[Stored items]
** BEGIN **

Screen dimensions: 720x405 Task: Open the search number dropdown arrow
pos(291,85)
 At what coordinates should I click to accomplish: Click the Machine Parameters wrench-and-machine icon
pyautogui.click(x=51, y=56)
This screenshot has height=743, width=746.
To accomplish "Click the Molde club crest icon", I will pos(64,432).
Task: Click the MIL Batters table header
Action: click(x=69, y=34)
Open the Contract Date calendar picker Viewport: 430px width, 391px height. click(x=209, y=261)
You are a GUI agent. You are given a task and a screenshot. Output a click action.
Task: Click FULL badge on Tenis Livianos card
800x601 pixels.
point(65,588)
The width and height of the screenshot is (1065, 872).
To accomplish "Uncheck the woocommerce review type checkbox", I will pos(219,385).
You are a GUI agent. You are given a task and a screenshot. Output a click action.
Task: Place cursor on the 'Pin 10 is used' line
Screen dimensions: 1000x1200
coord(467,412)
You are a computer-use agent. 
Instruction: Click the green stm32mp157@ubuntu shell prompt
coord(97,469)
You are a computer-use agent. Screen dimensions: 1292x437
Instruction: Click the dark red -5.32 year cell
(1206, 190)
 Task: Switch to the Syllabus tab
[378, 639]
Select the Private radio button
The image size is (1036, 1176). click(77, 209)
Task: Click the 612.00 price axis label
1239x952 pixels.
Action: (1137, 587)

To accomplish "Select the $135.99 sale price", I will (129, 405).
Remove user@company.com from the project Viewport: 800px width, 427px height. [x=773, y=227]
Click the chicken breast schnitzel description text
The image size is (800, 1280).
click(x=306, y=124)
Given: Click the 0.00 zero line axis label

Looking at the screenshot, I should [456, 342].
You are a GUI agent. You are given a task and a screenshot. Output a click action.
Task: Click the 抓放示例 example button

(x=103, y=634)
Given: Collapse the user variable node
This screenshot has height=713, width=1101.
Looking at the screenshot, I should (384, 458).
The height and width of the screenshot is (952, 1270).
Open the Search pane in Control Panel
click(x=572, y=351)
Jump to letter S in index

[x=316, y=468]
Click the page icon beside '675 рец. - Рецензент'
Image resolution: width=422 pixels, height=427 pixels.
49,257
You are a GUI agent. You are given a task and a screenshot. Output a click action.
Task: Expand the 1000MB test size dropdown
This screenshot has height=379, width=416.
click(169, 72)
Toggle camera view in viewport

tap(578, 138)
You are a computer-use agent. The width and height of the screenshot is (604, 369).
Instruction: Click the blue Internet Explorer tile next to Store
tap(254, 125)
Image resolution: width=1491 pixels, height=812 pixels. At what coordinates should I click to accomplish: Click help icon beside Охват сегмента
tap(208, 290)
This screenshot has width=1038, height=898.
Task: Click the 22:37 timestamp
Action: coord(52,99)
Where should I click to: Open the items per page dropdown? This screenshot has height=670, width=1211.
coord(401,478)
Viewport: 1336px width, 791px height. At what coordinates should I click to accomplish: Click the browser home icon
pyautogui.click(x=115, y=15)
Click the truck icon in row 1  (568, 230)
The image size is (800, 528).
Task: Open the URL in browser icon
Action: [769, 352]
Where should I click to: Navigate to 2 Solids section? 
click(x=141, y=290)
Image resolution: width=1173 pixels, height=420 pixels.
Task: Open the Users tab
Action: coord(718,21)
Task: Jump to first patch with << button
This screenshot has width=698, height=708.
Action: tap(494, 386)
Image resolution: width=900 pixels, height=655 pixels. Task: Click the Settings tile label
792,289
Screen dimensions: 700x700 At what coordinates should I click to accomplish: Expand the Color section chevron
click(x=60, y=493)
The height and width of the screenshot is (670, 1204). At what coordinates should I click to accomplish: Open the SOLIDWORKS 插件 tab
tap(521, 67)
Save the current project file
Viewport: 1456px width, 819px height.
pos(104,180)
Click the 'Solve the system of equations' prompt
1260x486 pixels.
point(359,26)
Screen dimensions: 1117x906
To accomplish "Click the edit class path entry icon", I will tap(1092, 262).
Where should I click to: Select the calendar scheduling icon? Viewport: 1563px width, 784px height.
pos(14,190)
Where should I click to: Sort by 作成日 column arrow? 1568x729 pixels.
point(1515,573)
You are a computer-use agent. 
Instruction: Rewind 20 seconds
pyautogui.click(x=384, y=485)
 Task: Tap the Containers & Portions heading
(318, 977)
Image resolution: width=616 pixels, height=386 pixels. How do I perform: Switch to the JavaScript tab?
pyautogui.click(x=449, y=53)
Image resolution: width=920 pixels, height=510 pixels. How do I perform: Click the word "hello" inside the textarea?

** END **

* DIRECTIONS *
Lay out every record above as a numbered list, one line per entry, leaving out the blank lines.

* RIGHT ANSWER *
1. Screen dimensions: 720x405 Task: Open the search number dropdown arrow
2. pos(291,85)
3.  At what coordinates should I click to accomplish: Click the Machine Parameters wrench-and-machine icon
4. pyautogui.click(x=51, y=56)
5. This screenshot has height=743, width=746.
6. To accomplish "Click the Molde club crest icon", I will pos(64,432).
7. Task: Click the MIL Batters table header
8. Action: click(x=69, y=34)
9. Open the Contract Date calendar picker Viewport: 430px width, 391px height. click(x=209, y=261)
10. You are a GUI agent. You are given a task and a screenshot. Output a click action.
11. Task: Click FULL badge on Tenis Livianos card
12. 800x601 pixels.
13. point(65,588)
14. The width and height of the screenshot is (1065, 872).
15. To accomplish "Uncheck the woocommerce review type checkbox", I will pos(219,385).
16. You are a GUI agent. You are given a task and a screenshot. Output a click action.
17. Task: Place cursor on the 'Pin 10 is used' line
18. Screen dimensions: 1000x1200
19. coord(467,412)
20. You are a computer-use agent. 
21. Instruction: Click the green stm32mp157@ubuntu shell prompt
22. coord(97,469)
23. You are a computer-use agent. Screen dimensions: 1292x437
24. Instruction: Click the dark red -5.32 year cell
25. (1206, 190)
26.  Task: Switch to the Syllabus tab
27. [378, 639]
28. Select the Private radio button
29. The image size is (1036, 1176). click(77, 209)
30. Task: Click the 612.00 price axis label
31. 1239x952 pixels.
32. Action: (1137, 587)
33. To accomplish "Select the $135.99 sale price", I will (129, 405).
34. Remove user@company.com from the project Viewport: 800px width, 427px height. [x=773, y=227]
35. Click the chicken breast schnitzel description text
36. The image size is (800, 1280).
37. click(x=306, y=124)
38. Given: Click the 0.00 zero line axis label
39. Looking at the screenshot, I should [456, 342].
40. You are a GUI agent. You are given a task and a screenshot. Output a click action.
41. Task: Click the 抓放示例 example button
42. (x=103, y=634)
43. Given: Collapse the user variable node
44. This screenshot has height=713, width=1101.
45. Looking at the screenshot, I should (384, 458).
46. The height and width of the screenshot is (952, 1270).
47. Open the Search pane in Control Panel
48. click(x=572, y=351)
49. Jump to letter S in index
50. [x=316, y=468]
51. Click the page icon beside '675 рец. - Рецензент'
52. Image resolution: width=422 pixels, height=427 pixels.
53. 49,257
54. You are a GUI agent. You are given a task and a screenshot. Output a click action.
55. Task: Expand the 1000MB test size dropdown
56. This screenshot has height=379, width=416.
57. click(169, 72)
58. Toggle camera view in viewport
59. tap(578, 138)
60. You are a computer-use agent. The width and height of the screenshot is (604, 369).
61. Instruction: Click the blue Internet Explorer tile next to Store
62. tap(254, 125)
63. Image resolution: width=1491 pixels, height=812 pixels. At what coordinates should I click to accomplish: Click help icon beside Охват сегмента
64. tap(208, 290)
65. This screenshot has width=1038, height=898.
66. Task: Click the 22:37 timestamp
67. Action: coord(52,99)
68. Where should I click to: Open the items per page dropdown? This screenshot has height=670, width=1211.
69. coord(401,478)
70. Viewport: 1336px width, 791px height. At what coordinates should I click to accomplish: Click the browser home icon
71. pyautogui.click(x=115, y=15)
72. Click the truck icon in row 1  (568, 230)
73. The image size is (800, 528).
74. Task: Open the URL in browser icon
75. Action: [769, 352]
76. Where should I click to: Navigate to 2 Solids section? 
77. click(x=141, y=290)
78. Image resolution: width=1173 pixels, height=420 pixels.
79. Task: Open the Users tab
80. Action: coord(718,21)
81. Task: Jump to first patch with << button
82. This screenshot has width=698, height=708.
83. Action: tap(494, 386)
84. Image resolution: width=900 pixels, height=655 pixels. Task: Click the Settings tile label
85. 792,289
86. Screen dimensions: 700x700 At what coordinates should I click to accomplish: Expand the Color section chevron
87. click(x=60, y=493)
88. The height and width of the screenshot is (670, 1204). At what coordinates should I click to accomplish: Open the SOLIDWORKS 插件 tab
89. tap(521, 67)
90. Save the current project file
91. Viewport: 1456px width, 819px height.
92. pos(104,180)
93. Click the 'Solve the system of equations' prompt
94. 1260x486 pixels.
95. point(359,26)
96. Screen dimensions: 1117x906
97. To accomplish "Click the edit class path entry icon", I will tap(1092, 262).
98. Where should I click to: Select the calendar scheduling icon? Viewport: 1563px width, 784px height.
99. pos(14,190)
100. Where should I click to: Sort by 作成日 column arrow? 1568x729 pixels.
101. point(1515,573)
102. You are a computer-use agent. 
103. Instruction: Rewind 20 seconds
104. pyautogui.click(x=384, y=485)
105.  Task: Tap the Containers & Portions heading
106. (318, 977)
107. Image resolution: width=616 pixels, height=386 pixels. How do I perform: Switch to the JavaScript tab?
108. pyautogui.click(x=449, y=53)
109. Image resolution: width=920 pixels, height=510 pixels. How do I perform: Click the word "hello" inside the textarea?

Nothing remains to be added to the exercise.